If this is true, not surprisingly Toshiba and MicroSoft are involved, but surprisingly, so is Blu-Ray mainstay Panasonic!

tvine2000 05-31-2008 07:36 PM

Quote:

Originally Posted by BobY (Post 616826)
I have no idea whether DVD2.0 is real or not:

http://play.tm/wire/click/1790727

But if it is real, it's not a method of working HD into DVD, rather it incorporates some of the HDi interactive/network functionality developed for HD DVD into DVD. Nothing wrong with that. Why should only HD discs offer such features? It also adds a new level of DRM.

Will consumers or studios care or want that? Hmmm.

It specifies that video will be encoded as MPEG2 DVD, so it will be standard SD, but they also specify that HD resolution will be achieved by SRT, which is a post process on SD video.

While the HDi functionality would have to be encoded into DVD2.0 discs and wouldn't be found on pre-DVD2.0 discs, nor would the HDi features of a DVD2.0 disc work on pre-2.0 players, the SRT would work with any DVD.

It's not another format, though, it's just the addition of features to the existing DVD spec. Non-DVD2.0 discs would play (with SRT conversion to HD) on 2.0 players while DVD2.0 discs would play on all existing non-2.0 DVD players, you just wouldn't be able to access the added 2.0 features on a non-2.0 player. Really no different than the Profile situation with Blu-Ray.

If this is true, not surprisingly Toshiba and MicroSoft are involved, but surprisingly, so is Blu-Ray mainstay Panasonic!

yeh i forgot about panasonic,well that shows you one thing loyality
isn't one of the ce's good points.but i know $$$$$$$$$$$$$.

iDarren 05-31-2008 08:17 PM

Toshiba claims that this in development tech offers "video quality comparable to that produced by Blu-ray & HD-DVD discs", but the current examples of it that have been made avaiable to the general public do not measure up to this claim.

BobY 05-31-2008 09:21 PM

Sure, it's not real at this point and even then, wouldn't be able to create the equivalent image of a 1080p capture, but it doesn't have to.

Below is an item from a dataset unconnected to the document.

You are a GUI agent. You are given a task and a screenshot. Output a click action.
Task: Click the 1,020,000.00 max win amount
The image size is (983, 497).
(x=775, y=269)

It would make DVD's look better, they would be able to legitimately claim it converts DVD's to true HD resolution (as the CEA defines it) and would certainly offer a better investment for people who already had a lot of DVD's and who would never replace them all with BD's, even if they could.

It's not for people who want the best HD possible, any more than MP3's are for people who want the best audio possible. It's just another alternative that could well appeal to a sizable population.

dts1 06-01-2008 06:22 AM

i wonder if the current hd dvd players would be able to do this with a firmware up grade?

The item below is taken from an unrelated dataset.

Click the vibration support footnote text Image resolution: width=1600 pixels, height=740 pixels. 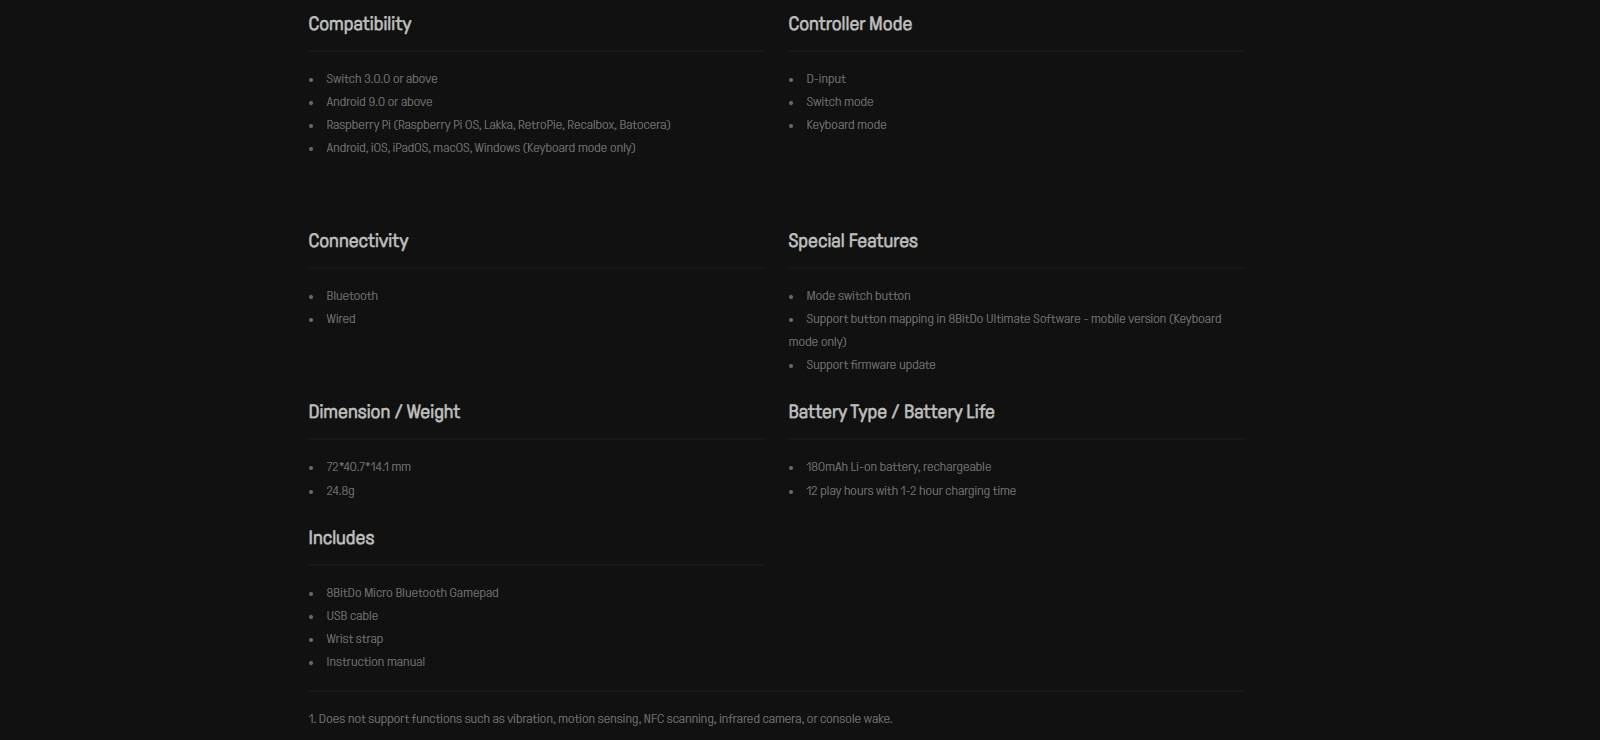[x=600, y=719]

Chris Gerhard 06-01-2008 07:16 AM

Quote:

Originally Posted by Codes20 (Post 616685)
They sound bitter. They should just invest in Blu-ray and introduce an inexpensive player for the masses.

No profit doing that and Toshiba has been an outspoken critic of the low priced consumer electronics, with minuscule margins. Unfortunately for Toshiba, HD DVD players could only be sold at a huge loss, but don't look for the company to try such nonsense again. Blu-ray and DVD are going to co-exist, this new method of DVD upscaling, may or may not be terrific, I can't tell from anything I have read or seen, but it will not make DVD look like Blu-ray so Blu-ray isn't going anywhere. It might be good enough for a large enough market segment that it will be a good business for Toshiba. Whether or not Toshiba joins in the Blu-ray market might depend on how well this does. I expect Toshiba to sit out for the life of Blu-ray.

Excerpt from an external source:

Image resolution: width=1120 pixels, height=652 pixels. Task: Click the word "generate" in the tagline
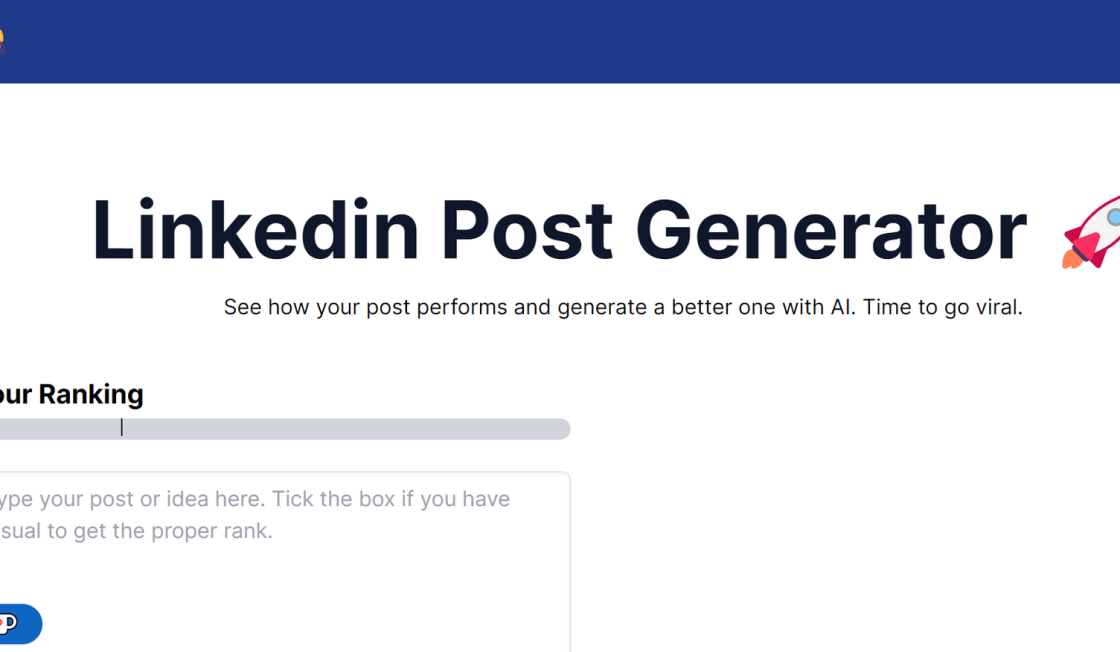pos(602,307)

HD DVD was a stupid idea considering the fact no other manufacturing company supported it, this technology is a great idea. Even the biggest Blu-ray fans like myself still use DVD.

Chris

Chris Gerhard 06-01-2008 07:18 AM

Quote:

Originally Posted by dts1 (Post 617079)
i wonder if the current hd dvd players would be able to do this with a firmware up grade?

No, but I wonder if the PS3 can be updated to use the technology. I believe the current HD DVD players are all there will ever be, no future players are coming period since LG dropped plans for a new Blu-ray/HD DVD player.

Chris

18 is # 1 06-01-2008 08:15 AM

For many of us that are unwilling to spend big bucks on BR, that could provide incentive to buy new equipment. I don't want to replace all my DVDs. And, I watch way more Dish than DVDs.
But it will have to be a pretty big improvement over my Oppo before I buy it!